_EXTRACTED ENTRIES_:
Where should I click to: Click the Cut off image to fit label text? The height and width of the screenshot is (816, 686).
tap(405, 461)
* * *
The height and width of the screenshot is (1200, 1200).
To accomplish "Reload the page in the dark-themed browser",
--
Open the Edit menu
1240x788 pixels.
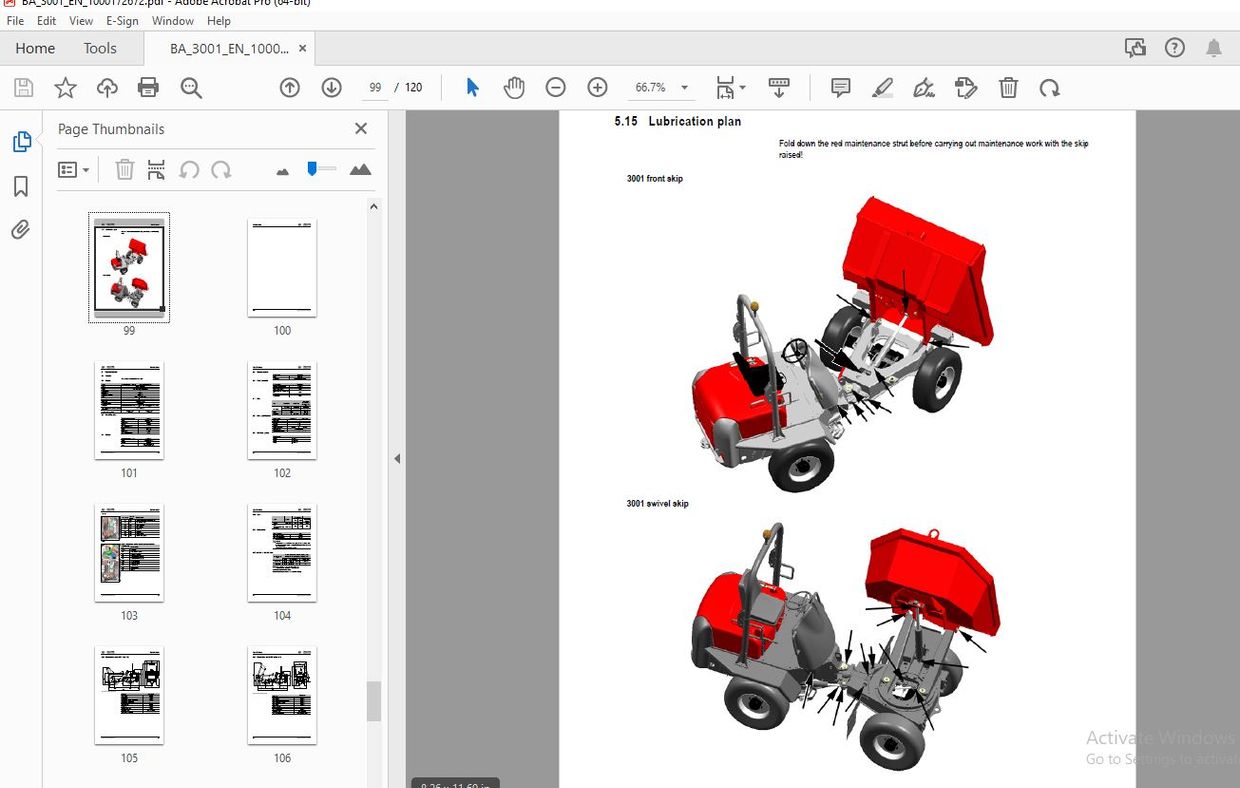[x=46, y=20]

_DIRECTIONS_:
In the listing above, find the line with "The height and width of the screenshot is (1200, 1200)." and the line with "the page in", then reproduce both and every line between them exactly.

_WRITTEN RESPONSE_:
The height and width of the screenshot is (1200, 1200).
To accomplish "Reload the page in the dark-themed browser",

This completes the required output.